Unify logic to generate embeddings from scratch and incrementally

This simplifies the `compute_embeddings' method and avoids potential later divergence in handling the index regenerate vs update scenarios
2024-11-23 23:48:56 +01:00 · 2023-07-16 00:22:14 -07:00 · 2023-07-16 00:22:14 -07:00 · 89c7819cb7
commit 89c7819cb7
parent 6a0297cc86
1 changed files with 18 additions and 22 deletions
--- a/src/khoj/search_type/text_search.py
+++ b/src/khoj/search_type/text_search.py
@ -62,36 +62,32 @@ def compute_embeddings(
 ):
    "Compute (and Save) Embeddings or Load Pre-Computed Embeddings"
    new_entries = []
+    create_index_msg = ""
    # Load pre-computed embeddings from file if exists and update them if required
    if embeddings_file.exists() and not regenerate:
        corpus_embeddings: torch.Tensor = torch.load(get_absolute_path(embeddings_file), map_location=state.device)
        logger.debug(f"Loaded {len(corpus_embeddings)} text embeddings from {embeddings_file}")
-
-        # Encode any new entries in the corpus and update corpus embeddings
-        new_entries = [entry.compiled for id, entry in entries_with_ids if id == -1]
-        if new_entries:
-            logger.info(f"📩 Indexing {len(new_entries)} text entries.")
-            new_embeddings = bi_encoder.encode(
-                new_entries, convert_to_tensor=True, device=state.device, show_progress_bar=True
-            )
-            existing_entry_ids = [id for id, _ in entries_with_ids if id != -1]
-            if existing_entry_ids:
-                existing_embeddings = torch.index_select(
-                    corpus_embeddings, 0, torch.tensor(existing_entry_ids, device=state.device)
-                )
-            else:
-                existing_embeddings = torch.tensor([], device=state.device)

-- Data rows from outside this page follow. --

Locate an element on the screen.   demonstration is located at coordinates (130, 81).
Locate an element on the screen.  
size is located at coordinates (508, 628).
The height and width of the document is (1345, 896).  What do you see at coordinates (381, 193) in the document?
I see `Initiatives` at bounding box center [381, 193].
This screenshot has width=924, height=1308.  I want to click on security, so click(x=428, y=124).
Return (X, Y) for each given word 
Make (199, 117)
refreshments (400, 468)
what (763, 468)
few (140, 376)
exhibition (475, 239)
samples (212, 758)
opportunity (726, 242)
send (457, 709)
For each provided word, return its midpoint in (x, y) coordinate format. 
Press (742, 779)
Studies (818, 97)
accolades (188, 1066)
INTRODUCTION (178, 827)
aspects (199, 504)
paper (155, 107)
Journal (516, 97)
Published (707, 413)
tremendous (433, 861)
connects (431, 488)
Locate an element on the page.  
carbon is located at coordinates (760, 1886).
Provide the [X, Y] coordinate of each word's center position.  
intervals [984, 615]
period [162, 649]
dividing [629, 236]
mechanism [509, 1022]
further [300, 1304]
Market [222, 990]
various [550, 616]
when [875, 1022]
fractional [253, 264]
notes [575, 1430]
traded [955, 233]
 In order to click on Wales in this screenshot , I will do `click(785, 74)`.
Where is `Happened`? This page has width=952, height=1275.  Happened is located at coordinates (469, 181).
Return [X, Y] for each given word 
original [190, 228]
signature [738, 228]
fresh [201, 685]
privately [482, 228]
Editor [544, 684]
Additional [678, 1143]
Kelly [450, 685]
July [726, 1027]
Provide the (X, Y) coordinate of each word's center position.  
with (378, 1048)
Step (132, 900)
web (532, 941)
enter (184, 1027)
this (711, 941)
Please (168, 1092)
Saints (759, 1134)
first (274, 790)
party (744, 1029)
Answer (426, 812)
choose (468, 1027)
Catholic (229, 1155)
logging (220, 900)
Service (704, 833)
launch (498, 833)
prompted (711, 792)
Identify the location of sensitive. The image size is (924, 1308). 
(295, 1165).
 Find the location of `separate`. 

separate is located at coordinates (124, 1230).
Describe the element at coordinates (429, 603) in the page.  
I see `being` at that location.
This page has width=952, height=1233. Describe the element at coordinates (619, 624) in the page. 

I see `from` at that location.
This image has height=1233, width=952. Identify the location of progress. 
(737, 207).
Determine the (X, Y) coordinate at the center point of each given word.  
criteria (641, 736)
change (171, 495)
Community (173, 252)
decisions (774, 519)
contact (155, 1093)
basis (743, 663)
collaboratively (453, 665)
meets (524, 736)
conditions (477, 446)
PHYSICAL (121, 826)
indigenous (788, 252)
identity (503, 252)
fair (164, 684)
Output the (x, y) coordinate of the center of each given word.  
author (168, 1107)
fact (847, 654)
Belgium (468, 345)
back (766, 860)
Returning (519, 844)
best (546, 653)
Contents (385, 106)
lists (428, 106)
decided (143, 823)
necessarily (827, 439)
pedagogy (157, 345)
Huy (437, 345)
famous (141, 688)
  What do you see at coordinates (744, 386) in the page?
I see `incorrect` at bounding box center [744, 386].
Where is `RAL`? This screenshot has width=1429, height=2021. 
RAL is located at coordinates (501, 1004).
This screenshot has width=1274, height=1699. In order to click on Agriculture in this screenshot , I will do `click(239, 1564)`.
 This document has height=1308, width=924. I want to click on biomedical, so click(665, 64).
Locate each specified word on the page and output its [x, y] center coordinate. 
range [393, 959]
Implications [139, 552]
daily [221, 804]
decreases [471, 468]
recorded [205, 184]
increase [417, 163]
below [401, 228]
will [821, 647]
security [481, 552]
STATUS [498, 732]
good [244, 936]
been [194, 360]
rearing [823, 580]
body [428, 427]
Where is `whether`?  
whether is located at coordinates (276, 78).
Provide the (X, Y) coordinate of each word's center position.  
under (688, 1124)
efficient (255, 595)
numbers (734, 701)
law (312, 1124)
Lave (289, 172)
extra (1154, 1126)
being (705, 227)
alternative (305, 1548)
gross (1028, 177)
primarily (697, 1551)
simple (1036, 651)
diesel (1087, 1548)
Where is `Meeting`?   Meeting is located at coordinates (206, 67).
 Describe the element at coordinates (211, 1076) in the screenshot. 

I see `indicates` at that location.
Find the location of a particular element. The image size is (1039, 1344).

-            corpus_embeddings = torch.cat([existing_embeddings, new_embeddings], dim=0)
-    # Else compute the corpus embeddings from scratch
    else:
-        new_entries = [entry.compiled for _, entry in entries_with_ids]
-        logger.info(f"📩 Indexing {len(new_entries)} text entries. Creating index from scratch.")
-        corpus_embeddings = bi_encoder.encode(
+        corpus_embeddings = torch.tensor([], device=state.device)
+        create_index_msg = " Creating index from scratch."
+
+    # Encode any new entries in the corpus and update corpus embeddings
+    new_entries = [entry.compiled for id, entry in entries_with_ids if id == -1]
+    if new_entries:
+        logger.info(f"📩 Indexing {len(new_entries)} text entries.{create_index_msg}")
+        new_embeddings = bi_encoder.encode(
            new_entries, convert_to_tensor=True, device=state.device, show_progress_bar=True
        )
+        existing_entry_ids = [id for id, _ in entries_with_ids if id != -1]
+        if existing_entry_ids:
+            existing_embeddings = torch.index_select(
+                corpus_embeddings, 0, torch.tensor(existing_entry_ids, device=state.device)
+            )
+        else:
+            existing_embeddings = torch.tensor([], device=state.device)
+        corpus_embeddings = torch.cat([existing_embeddings, new_embeddings], dim=0)

-    # Save regenerated or updated embeddings to file
-    if new_entries:
+        # Save regenerated or updated embeddings to file
        corpus_embeddings = util.normalize_embeddings(corpus_embeddings)
        torch.save(corpus_embeddings, embeddings_file)
        logger.info(f"📩 Saved computed text embeddings to {embeddings_file}")